Aida Sulcs McDonald's work, "Our Daily Bread", was problematic. In the end, I am still uncertain of my interpretation of it, but it seemed to be taking more risks than many. The collaged ground behind the family figures recounts for me the little events that become part of the routine of daily life for most of us, such as the grocery bills, the dentist appointments etc. all of it evidence that instead of being filled with momentous occurrences, our days are for the most part taken up with the simple struggle to get from one end to the other without serious mishap. The text written across the surface of the work-a fragment of using on the subject of polygamy (some of it frustratingly illegible)-does not immediately connect with the underlying work. The title seems to relate to the collaged ground only. Is there a connection between these two seemingly disparate objects? Is some version of polygamy being considered a better solution to the 'single partner/no partner family structures that women with children must choose between in contemporary western society?

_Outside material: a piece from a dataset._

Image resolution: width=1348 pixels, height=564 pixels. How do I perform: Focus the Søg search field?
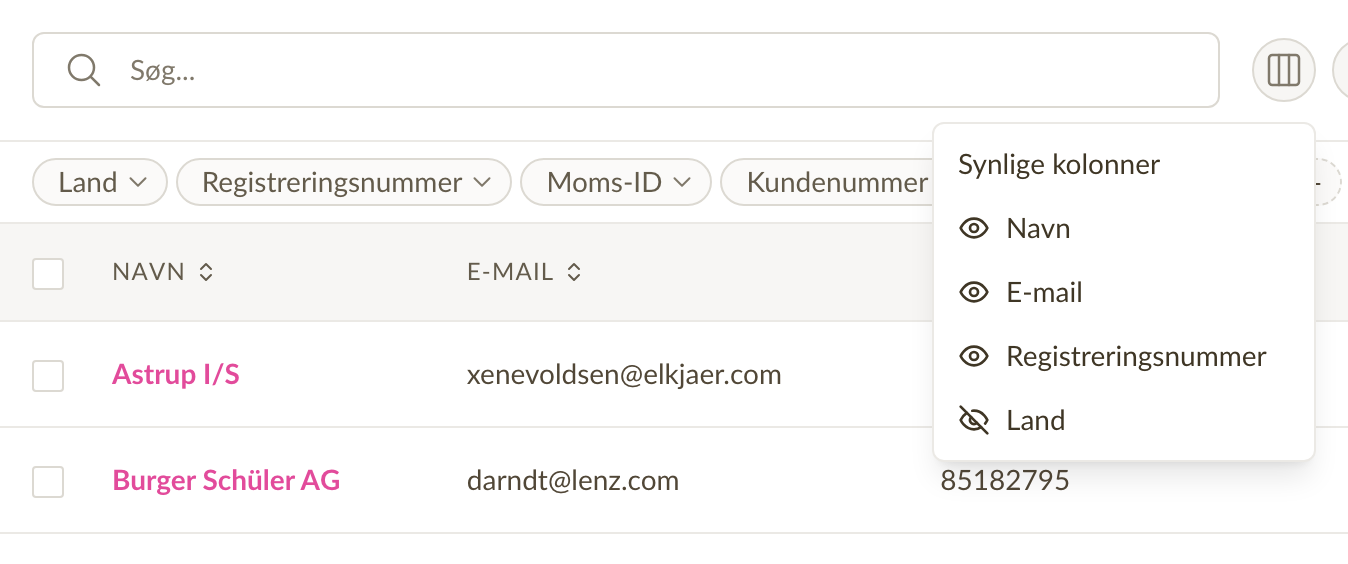[626, 70]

Trudi van der Elsen's life-size black and white photographic print depicts a woman attired in turn-of-the-19th-century dress, standing outdoors in winter snow. She stand with her back to the viewer, screen by branches, holding a monstrously large axe at her side. One could assume that she is simply out to chop some firewood, but there is nothing in the picture to assure one that this is so, and so the door to the imagination is left open to other possibilities. I found this to be a powerful and suggestive image, although I would have wished to see it without the distracting glossy ripple across the surface of the print paper."

The following notes concerning the process of jurying were read to those assembled at the reception, and I hope give some insight:
-What is the initial impact of the work? So much is registered and decided in that first glance-which sometimes is confirmed during further stages of the viewing process, but sometimes undergoes major corrections and revisions on subsequent viewing.
-How wide is the net? What risks have been taken? How many levels of interpretation, emotional response or visual reading is possible?
-In the most general way, these were among several markers I considered. The evident concept or motif and the substantiveness and relevance of elements within the chosen form were among them, as were appropriate skills of execution. By this I mean, is the work resolved successfully in terms of composition, technique and craft to a point of clarity? This is the aesthetic pertinent to the work, the means of seducing me into paying attention in the first place, and continuing to keep me engaged.  (Award winners 2002 OKWA show: Trudi van der Elsen, Alana Kapell, Aida Sulcs McDonald, Mary Peppard.)